Sur les dessins et peintures, simplement cloués ou suspendus à l’aide de pinces contre les murs, le rouge domine. Les silhouettes qui y sont représentées sont enveloppées dans de longs tissus. Sans visage, elles symbolisent selon l’artiste « la figure du Wanderer [1] ». Le personnage de l’« errant » incarne les Hazaras, ancêtres de l’artiste, cherchant à fuir les persécutions perpétrées contre leur ethnie au XIXe siècle. Mais le personnage sans patrie renvoie aussi à l’artiste lui-même, exilé d’Afghanistan depuis 2021, année de la prise de Kaboul par les talibans. Longue histoire et histoire personnelle se superposent chez Mohsin Taasha, lequel emploie indifféremment le papier Wassli inventé par les miniaturistes de l’école Herat au XVe siècle et les pages de son propre passeport comme support de ses œuvres.

 

Sur les murs de la Villa Arson

 

Du génocide des Hazaras par le roi Abdul Rehman Khan il y a deux siècles aux assassinats ciblés contre cette minorité par les talibans aujourd’hui, l’histoire semble se répéter. Mohsin Taasha mêle les périodes au sein de ses surfaces en juxtaposant les extraits d’un livre d’histoire de l’Afghanistan et les drapeaux des pays impliqués dans la guerre qui s’y est déroulée de 2001 à 2021. Du passé au présent, de la guerre interne au conflit mondialisé, l’artiste fait également dialoguer planéité des tapis persans et frontalité des façades d’institutions d’états étrangers. Il place sur le même plan les arabesques d’éléments végétaux présentes sur les étoffes de sa patrie et l’architecture symétrique des pays dans lesquels il se déplace aujourd’hui.

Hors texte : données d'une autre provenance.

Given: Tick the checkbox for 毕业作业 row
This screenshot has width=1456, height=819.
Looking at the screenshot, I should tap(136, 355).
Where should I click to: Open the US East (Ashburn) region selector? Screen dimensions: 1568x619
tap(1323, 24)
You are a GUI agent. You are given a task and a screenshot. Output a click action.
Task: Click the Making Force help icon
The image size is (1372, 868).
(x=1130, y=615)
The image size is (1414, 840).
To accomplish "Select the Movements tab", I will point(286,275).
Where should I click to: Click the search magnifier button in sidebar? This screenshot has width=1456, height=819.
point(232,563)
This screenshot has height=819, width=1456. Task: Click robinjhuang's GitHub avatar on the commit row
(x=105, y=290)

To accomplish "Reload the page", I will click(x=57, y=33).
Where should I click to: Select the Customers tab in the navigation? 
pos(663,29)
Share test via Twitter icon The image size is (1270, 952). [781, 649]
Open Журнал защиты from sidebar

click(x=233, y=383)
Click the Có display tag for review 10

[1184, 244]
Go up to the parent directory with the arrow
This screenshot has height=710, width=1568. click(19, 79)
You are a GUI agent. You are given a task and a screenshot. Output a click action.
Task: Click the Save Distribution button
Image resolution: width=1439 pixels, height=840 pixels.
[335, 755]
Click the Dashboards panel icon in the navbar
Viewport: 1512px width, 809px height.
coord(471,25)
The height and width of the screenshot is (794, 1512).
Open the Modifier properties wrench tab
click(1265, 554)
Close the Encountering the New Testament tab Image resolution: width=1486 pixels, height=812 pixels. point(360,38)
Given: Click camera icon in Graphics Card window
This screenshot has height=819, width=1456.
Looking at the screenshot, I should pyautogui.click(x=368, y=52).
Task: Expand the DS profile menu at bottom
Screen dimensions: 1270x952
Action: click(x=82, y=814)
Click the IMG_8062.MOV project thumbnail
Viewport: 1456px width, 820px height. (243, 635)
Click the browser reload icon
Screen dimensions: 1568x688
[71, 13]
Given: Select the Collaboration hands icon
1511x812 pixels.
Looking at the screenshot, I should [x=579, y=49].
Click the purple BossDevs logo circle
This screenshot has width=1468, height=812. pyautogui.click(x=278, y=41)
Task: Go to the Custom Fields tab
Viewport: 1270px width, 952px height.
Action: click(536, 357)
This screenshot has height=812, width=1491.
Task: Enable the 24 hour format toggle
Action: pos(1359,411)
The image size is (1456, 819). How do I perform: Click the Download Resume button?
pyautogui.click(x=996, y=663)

C’est en peintre que Mohsin Taasha évoque la douleur ; la sienne, celle de ses contemporains comme celle de ses ancêtres. À ce titre, il faut noter l’omniprésence du drapé. Si ce motif artistique pratiqué depuis l’Antiquité est parfois associé à une forme d’académisme, sa longue histoire justifie son emploi ici. Couvrant le Christ dans les scènes de crucifixion, enveloppant les personnages de pleurants ou les figures de suppliantes qui parsèment l’histoire de la peinture et de la sculpture, la draperie a été associée à travers les siècles aux corps implorants, endeuillés ou martyrisés. Allégorie des sinuosités de l’âme, elle reste liée au thème de la souffrance pour nos regards contemporains.

 

Sur les murs de la Villa Arson

 

Ce n’est cependant pas l’unique raison qui justifie l’usage de ce motif par Mohsin Taasha. Le drapé couvrant le corps est ce qui le masque, le rend invisible, à l’image de la série documentaire des Migrants réalisée par le photographe Mathieu Pernot mais il est aussi ce qui manifeste la présence de l’objet qu’il entoure quand il intervient dans le processus de création comme le prouve l’œuvre du couple Christo. Cette fonction de révélation est d’autant plus vraie lorsque la draperie, traditionnellement blanche comme dans la statuaire grecque, se teinte du rouge employé par Mohsin Taasha. Couleur du sang bien sûr mais aussi couleur omniprésente dans les objets décoratifs afghans, le rouge est la couleur par excellence, celle qui attire le regard.

Que nous signale le drapé pourpre de l’artiste? La présence d’un corps solitaire couché et inerte, de corps prostrés plus nombreux mais séparés les uns des autres, d’une foule compacte de corps debout et en mouvement. Mohsin Taasha nous expose la douleur sous toutes ses formes et nous ne pouvons pas détourner les yeux.

[1] Entretien entre l’artiste et Éric Mangion, mai 2022.